Material to process Start Marker

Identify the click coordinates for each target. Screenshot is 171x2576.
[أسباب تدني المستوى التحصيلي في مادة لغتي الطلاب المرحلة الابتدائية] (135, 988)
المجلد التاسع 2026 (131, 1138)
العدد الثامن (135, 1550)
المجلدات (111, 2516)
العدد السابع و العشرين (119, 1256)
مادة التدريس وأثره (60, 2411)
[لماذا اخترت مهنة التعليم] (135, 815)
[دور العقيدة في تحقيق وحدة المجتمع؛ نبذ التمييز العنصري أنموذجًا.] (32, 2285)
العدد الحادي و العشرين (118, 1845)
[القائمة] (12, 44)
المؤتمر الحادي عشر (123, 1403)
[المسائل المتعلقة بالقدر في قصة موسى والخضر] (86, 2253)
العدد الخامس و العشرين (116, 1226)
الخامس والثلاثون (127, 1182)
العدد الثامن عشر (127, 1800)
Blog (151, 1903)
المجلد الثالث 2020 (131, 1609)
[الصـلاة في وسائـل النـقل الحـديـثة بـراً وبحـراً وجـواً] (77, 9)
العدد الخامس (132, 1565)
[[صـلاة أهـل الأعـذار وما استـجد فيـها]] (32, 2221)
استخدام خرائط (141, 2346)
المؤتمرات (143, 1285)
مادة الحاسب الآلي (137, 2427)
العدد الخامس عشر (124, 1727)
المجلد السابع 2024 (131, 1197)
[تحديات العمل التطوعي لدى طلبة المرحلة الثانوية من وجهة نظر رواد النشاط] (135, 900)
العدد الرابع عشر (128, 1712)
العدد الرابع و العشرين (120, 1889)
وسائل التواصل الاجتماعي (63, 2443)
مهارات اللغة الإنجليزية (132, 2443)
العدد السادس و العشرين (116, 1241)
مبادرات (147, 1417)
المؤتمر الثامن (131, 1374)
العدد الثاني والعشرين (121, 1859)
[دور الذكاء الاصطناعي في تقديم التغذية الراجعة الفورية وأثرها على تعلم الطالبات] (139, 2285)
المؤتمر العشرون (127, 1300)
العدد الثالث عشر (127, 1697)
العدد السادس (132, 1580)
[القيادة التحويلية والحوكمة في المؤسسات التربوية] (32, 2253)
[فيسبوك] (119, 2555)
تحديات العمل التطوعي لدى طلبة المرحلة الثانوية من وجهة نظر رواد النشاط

Material to process End Marker

:: Task statement ::
Nothing in the material should be left out; output it exactly.

:: Worked solution ::
Identify the click coordinates for each target. Screenshot is 171x2576.
[أسباب تدني المستوى التحصيلي في مادة لغتي الطلاب المرحلة الابتدائية] (135, 988)
المجلد التاسع 2026 (131, 1138)
العدد الثامن (135, 1550)
المجلدات (111, 2516)
العدد السابع و العشرين (119, 1256)
مادة التدريس وأثره (60, 2411)
[لماذا اخترت مهنة التعليم] (135, 815)
[دور العقيدة في تحقيق وحدة المجتمع؛ نبذ التمييز العنصري أنموذجًا.] (32, 2285)
العدد الحادي و العشرين (118, 1845)
[القائمة] (12, 44)
المؤتمر الحادي عشر (123, 1403)
[المسائل المتعلقة بالقدر في قصة موسى والخضر] (86, 2253)
العدد الخامس و العشرين (116, 1226)
الخامس والثلاثون (127, 1182)
العدد الثامن عشر (127, 1800)
Blog (151, 1903)
المجلد الثالث 2020 (131, 1609)
[الصـلاة في وسائـل النـقل الحـديـثة بـراً وبحـراً وجـواً] (77, 9)
العدد الخامس (132, 1565)
[[صـلاة أهـل الأعـذار وما استـجد فيـها]] (32, 2221)
استخدام خرائط (141, 2346)
المؤتمرات (143, 1285)
مادة الحاسب الآلي (137, 2427)
العدد الخامس عشر (124, 1727)
المجلد السابع 2024 (131, 1197)
[تحديات العمل التطوعي لدى طلبة المرحلة الثانوية من وجهة نظر رواد النشاط] (135, 900)
العدد الرابع عشر (128, 1712)
العدد الرابع و العشرين (120, 1889)
وسائل التواصل الاجتماعي (63, 2443)
مهارات اللغة الإنجليزية (132, 2443)
العدد السادس و العشرين (116, 1241)
مبادرات (147, 1417)
المؤتمر الثامن (131, 1374)
العدد الثاني والعشرين (121, 1859)
[دور الذكاء الاصطناعي في تقديم التغذية الراجعة الفورية وأثرها على تعلم الطالبات] (139, 2285)
المؤتمر العشرون (127, 1300)
العدد الثالث عشر (127, 1697)
العدد السادس (132, 1580)
[القيادة التحويلية والحوكمة في المؤسسات التربوية] (32, 2253)
[فيسبوك] (119, 2555)
تحديات العمل التطوعي لدى طلبة المرحلة الثانوية من وجهة نظر رواد النشاط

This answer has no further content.